## WHAT THE EXERCISE ASKS:
For the material below, return exactly the lines starting at the line containing "Screen dimensions: 1024x494" and ending at the line containing "Task: Open the chevron", both ends included, and no others.

## MATERIAL FOR THE TASK:
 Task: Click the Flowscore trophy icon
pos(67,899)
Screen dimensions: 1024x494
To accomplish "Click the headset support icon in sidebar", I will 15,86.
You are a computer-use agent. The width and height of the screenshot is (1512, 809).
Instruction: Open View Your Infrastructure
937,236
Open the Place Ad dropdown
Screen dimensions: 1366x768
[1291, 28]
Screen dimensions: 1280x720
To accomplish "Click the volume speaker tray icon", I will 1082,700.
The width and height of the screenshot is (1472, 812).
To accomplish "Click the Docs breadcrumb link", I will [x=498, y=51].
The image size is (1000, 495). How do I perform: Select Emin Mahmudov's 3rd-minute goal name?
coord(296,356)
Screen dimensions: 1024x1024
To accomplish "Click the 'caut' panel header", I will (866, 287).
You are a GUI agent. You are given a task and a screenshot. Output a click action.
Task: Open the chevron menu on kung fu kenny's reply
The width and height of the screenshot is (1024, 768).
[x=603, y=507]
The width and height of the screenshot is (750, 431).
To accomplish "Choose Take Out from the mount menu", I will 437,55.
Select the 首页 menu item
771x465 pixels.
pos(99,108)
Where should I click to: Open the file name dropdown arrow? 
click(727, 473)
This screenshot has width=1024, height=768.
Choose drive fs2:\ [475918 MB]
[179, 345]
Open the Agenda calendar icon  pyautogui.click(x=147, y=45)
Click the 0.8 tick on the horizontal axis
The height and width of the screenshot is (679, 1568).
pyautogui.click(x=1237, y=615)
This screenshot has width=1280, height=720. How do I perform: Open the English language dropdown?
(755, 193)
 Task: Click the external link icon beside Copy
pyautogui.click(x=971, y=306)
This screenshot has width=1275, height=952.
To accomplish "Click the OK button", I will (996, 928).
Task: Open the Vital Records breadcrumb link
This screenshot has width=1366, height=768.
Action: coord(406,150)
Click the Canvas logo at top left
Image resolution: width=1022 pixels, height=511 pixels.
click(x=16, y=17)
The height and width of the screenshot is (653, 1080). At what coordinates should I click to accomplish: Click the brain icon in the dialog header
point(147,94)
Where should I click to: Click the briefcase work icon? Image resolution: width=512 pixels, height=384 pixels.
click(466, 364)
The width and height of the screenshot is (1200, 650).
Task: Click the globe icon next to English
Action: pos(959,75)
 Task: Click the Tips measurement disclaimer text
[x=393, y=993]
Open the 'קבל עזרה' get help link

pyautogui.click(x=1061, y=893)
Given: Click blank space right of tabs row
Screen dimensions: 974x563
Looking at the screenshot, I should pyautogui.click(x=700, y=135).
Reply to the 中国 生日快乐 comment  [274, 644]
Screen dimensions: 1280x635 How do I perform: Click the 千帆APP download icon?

## TASK ANSWER:
Screen dimensions: 1024x494
To accomplish "Click the headset support icon in sidebar", I will 15,86.
You are a computer-use agent. The width and height of the screenshot is (1512, 809).
Instruction: Open View Your Infrastructure
937,236
Open the Place Ad dropdown
Screen dimensions: 1366x768
[1291, 28]
Screen dimensions: 1280x720
To accomplish "Click the volume speaker tray icon", I will 1082,700.
The width and height of the screenshot is (1472, 812).
To accomplish "Click the Docs breadcrumb link", I will [x=498, y=51].
The image size is (1000, 495). How do I perform: Select Emin Mahmudov's 3rd-minute goal name?
coord(296,356)
Screen dimensions: 1024x1024
To accomplish "Click the 'caut' panel header", I will (866, 287).
You are a GUI agent. You are given a task and a screenshot. Output a click action.
Task: Open the chevron menu on kung fu kenny's reply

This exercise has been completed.